Work to be completed - Print each line exactly, from the one with "Image resolution: width=823" to the very last line of the listing, and keep the pictures out.

Input -
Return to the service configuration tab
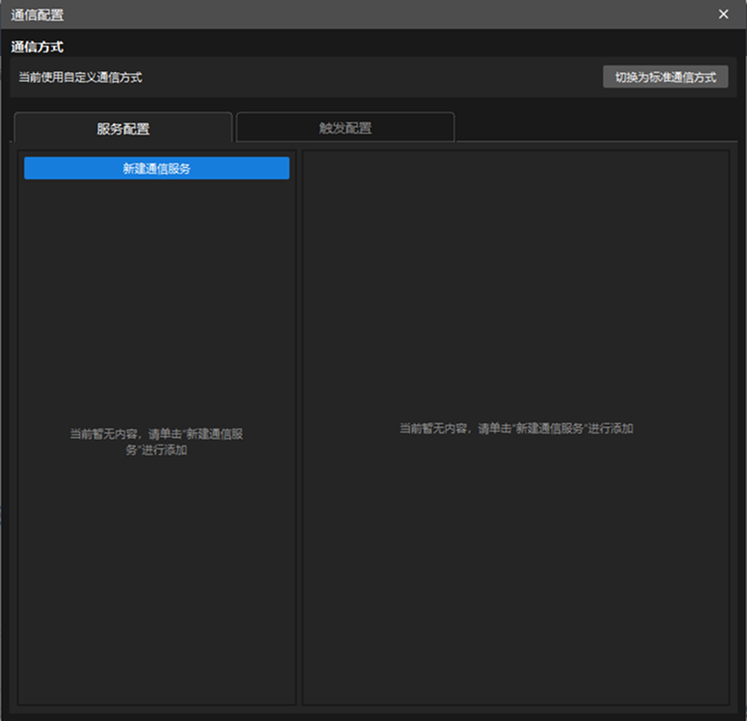tap(126, 127)
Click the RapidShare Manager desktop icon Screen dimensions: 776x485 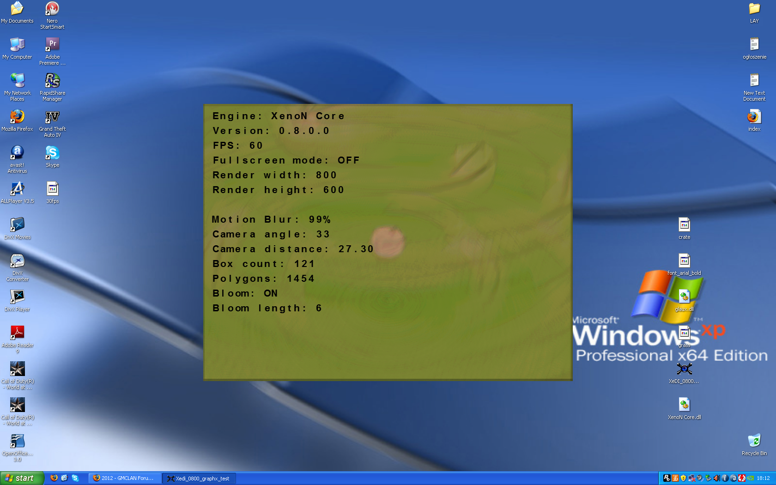(x=52, y=81)
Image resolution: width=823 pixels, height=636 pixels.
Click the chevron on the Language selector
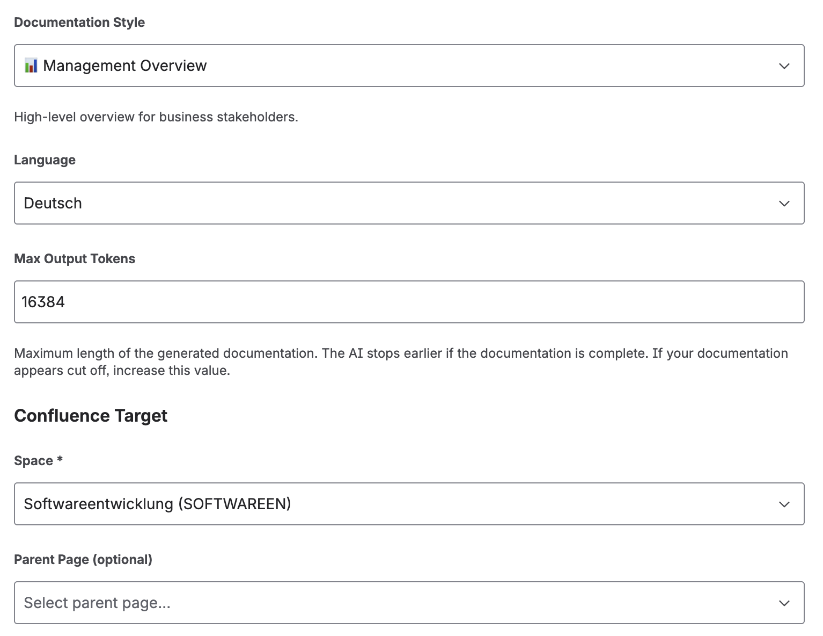(784, 203)
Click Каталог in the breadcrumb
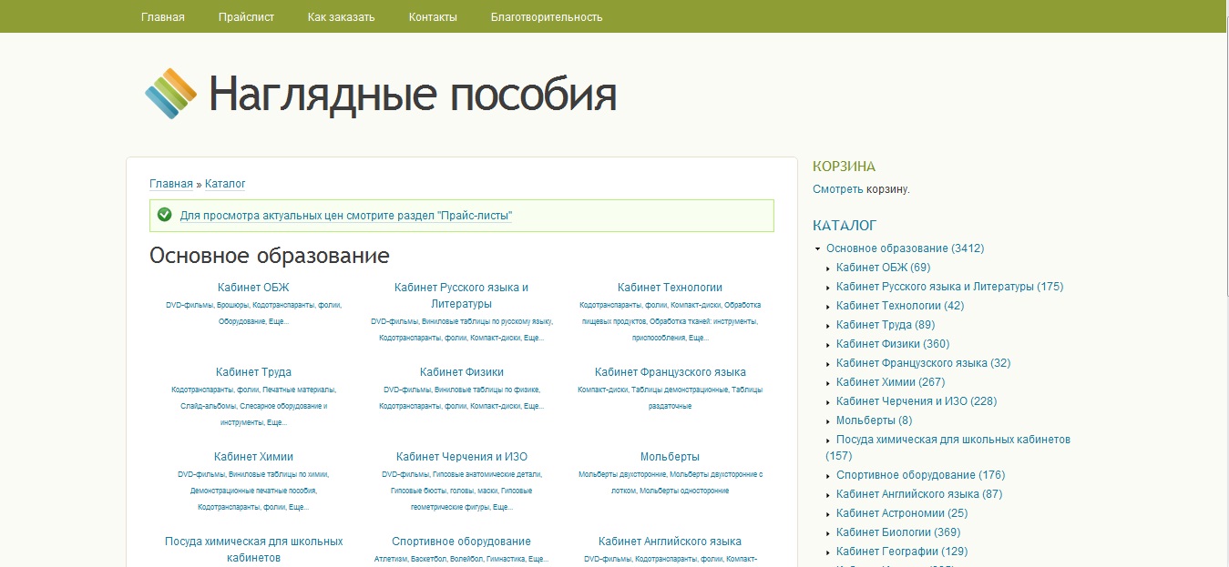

Exercise solution -
Image resolution: width=823 pixels, height=636 pixels.
Click the chevron on the Language selector
(784, 203)
Click Каталог in the breadcrumb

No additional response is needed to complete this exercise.